How Does Coca-Cola Boost Its Returns?

Updated

As investors, we need to understand how our companies truly make their money. A neat trick developed for just that purpose -- the DuPont formula -- can help us do so.

The DuPont formula can give you a better grasp on exactly where your company is producing its profit, and where it might have a competitive advantage. Named after the company where it was pioneered, the formula breaks down return on equity into three components:

Return on equity = net margin x asset turnover x leverage ratio

What makes each of these components important?

  • High net margins show that a company can get customers to pay more for its products. Luxury-goods companies provide a great example here.

  • High asset turnover indicates that a company needs to invest less of its capital, since it uses its assets more efficiently to generate sales. Service industries, for instance, often lack big capital investments.

  • Finally, the leverage ratio shows how much the company is relying on liabilities to create its profits.

Generally, the higher these numbers, the better. That said, too much debt can sink a company, so beware of companies with very high leverage ratios.

Let's see what the DuPont formula can tell us about Coca-Cola (NYS: KO) and a few of its sector and industry peers:

Coca-Cola

41.3%

27.6%

0.68

2.20

Hansen Natural (NAS: HANS)

32.0%

16.8%

1.44

1.32

PepsiCo (NYS: PEP)

29.0%

9.9%

0.91

3.21

Cott (NYS: COT)

12.4%

2.8%

1.52

2.75

Source: S&P Capital IQ.

Coca-Cola leads this group, notching a stellar ROE on the strength of a very high net margin and despite having the lowest asset turnover here.

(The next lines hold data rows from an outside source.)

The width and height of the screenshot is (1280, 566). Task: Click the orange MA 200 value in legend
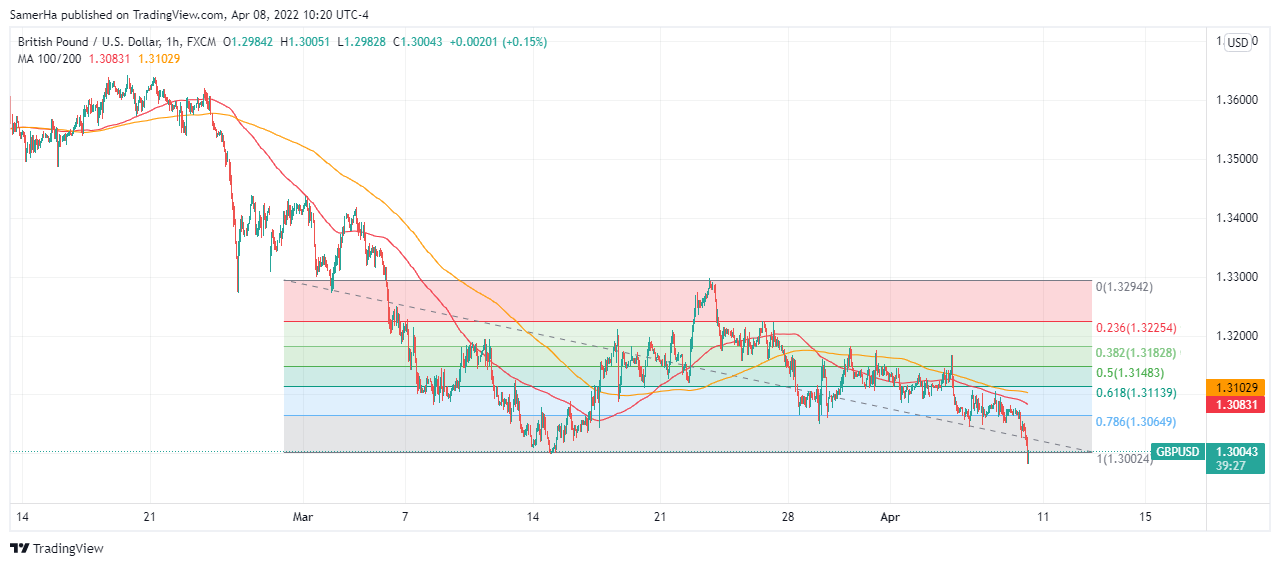(x=161, y=59)
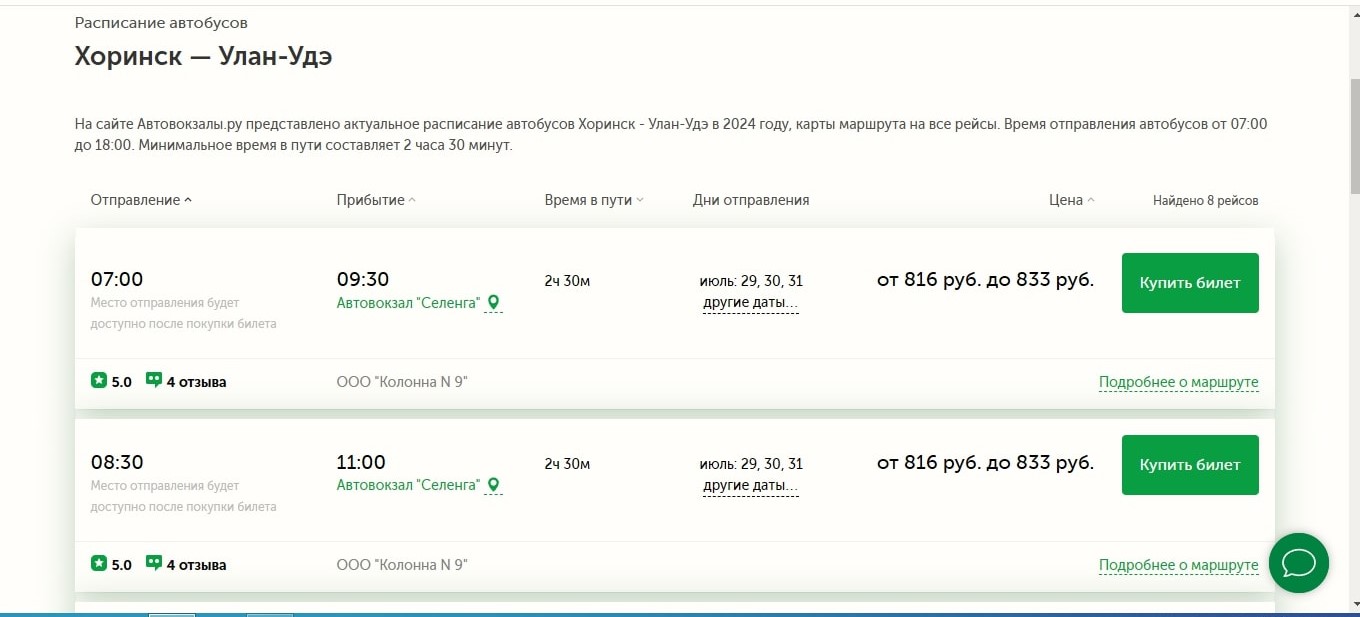The image size is (1360, 617).
Task: Expand другие даты for the 08:30 trip
Action: pyautogui.click(x=750, y=486)
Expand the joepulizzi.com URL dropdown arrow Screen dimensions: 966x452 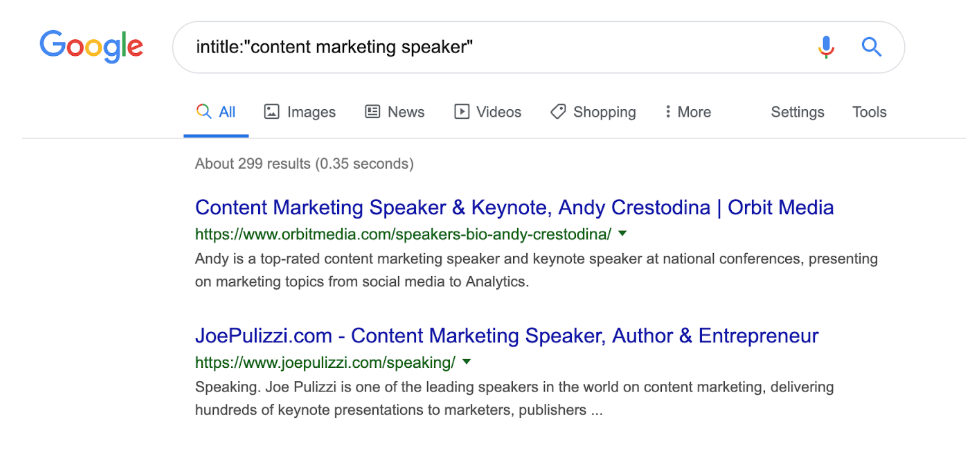tap(466, 361)
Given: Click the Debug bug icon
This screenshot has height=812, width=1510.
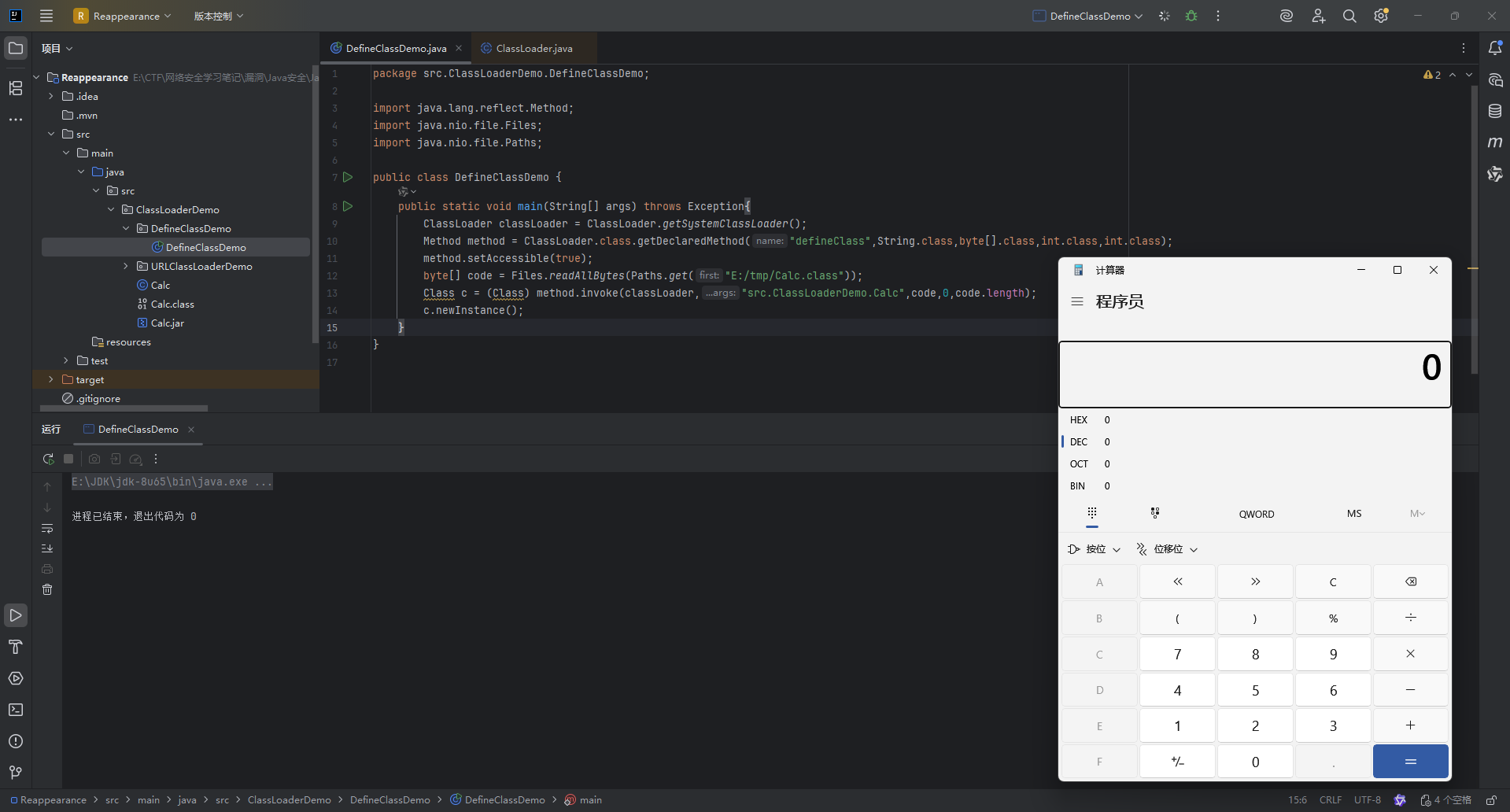Looking at the screenshot, I should pos(1191,16).
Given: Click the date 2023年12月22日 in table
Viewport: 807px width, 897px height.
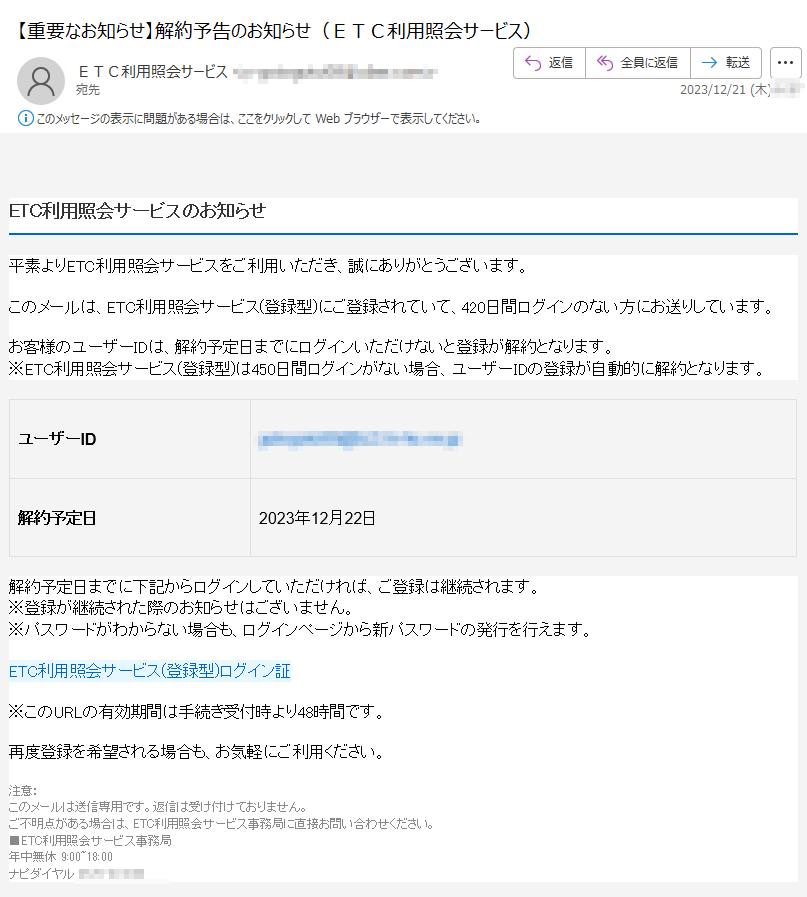Looking at the screenshot, I should [x=317, y=518].
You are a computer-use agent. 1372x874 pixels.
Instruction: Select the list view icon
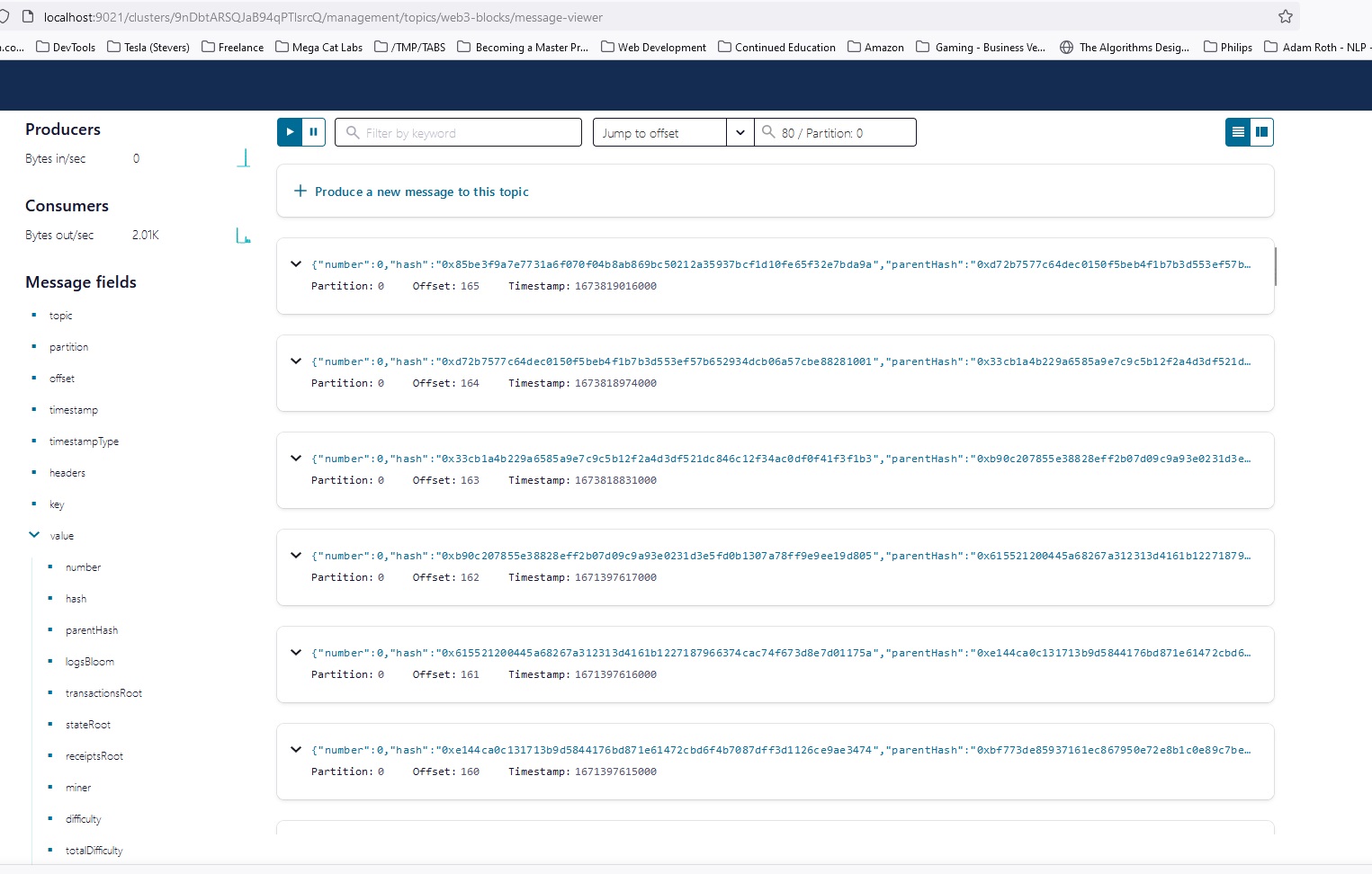pyautogui.click(x=1237, y=131)
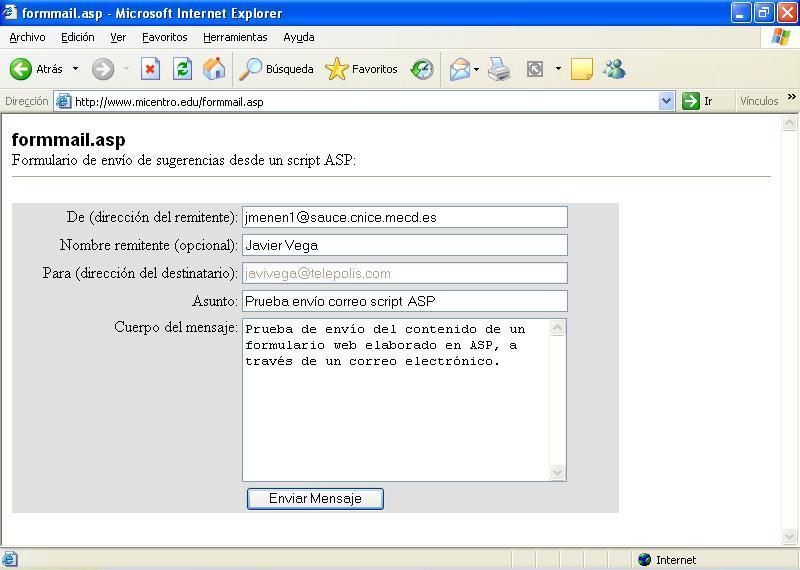Refresh the page with the toolbar icon
Viewport: 800px width, 570px height.
coord(182,69)
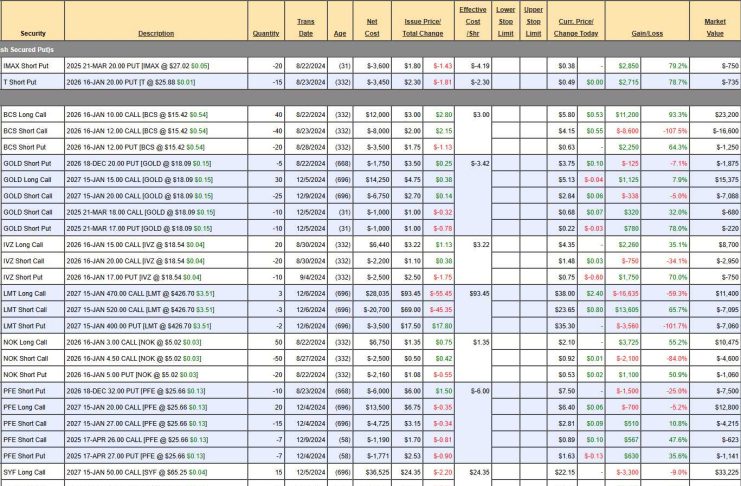Image resolution: width=741 pixels, height=486 pixels.
Task: Click the T Short Put row label
Action: pyautogui.click(x=21, y=81)
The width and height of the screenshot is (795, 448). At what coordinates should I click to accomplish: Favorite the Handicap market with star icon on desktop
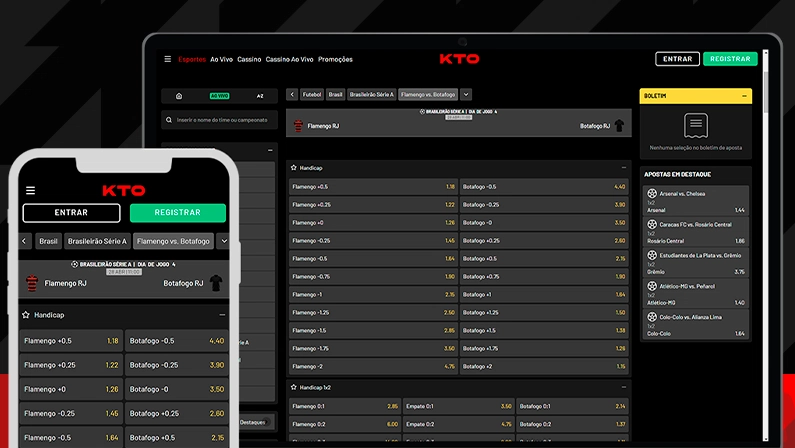pos(293,168)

Its closest peer, PepsiCo, manages a much lower, but still substantial, ROE. To drive ROE, Pepsi relies more on higher leverage and asset turnover than margin. Hansen ekes out second place by focusing on higher asset turnover and margin, even while using minimal leverage. And Cott, despite focusing on high asset turnover and leverage, puts up a middling ROE, thanks to a low net margin.

Using the DuPont formula can often give you some insight into how a company is competing against peers and what type of strategy it's using to juice return on equity. To find more successful investments, dig deeper than the earnings headlines.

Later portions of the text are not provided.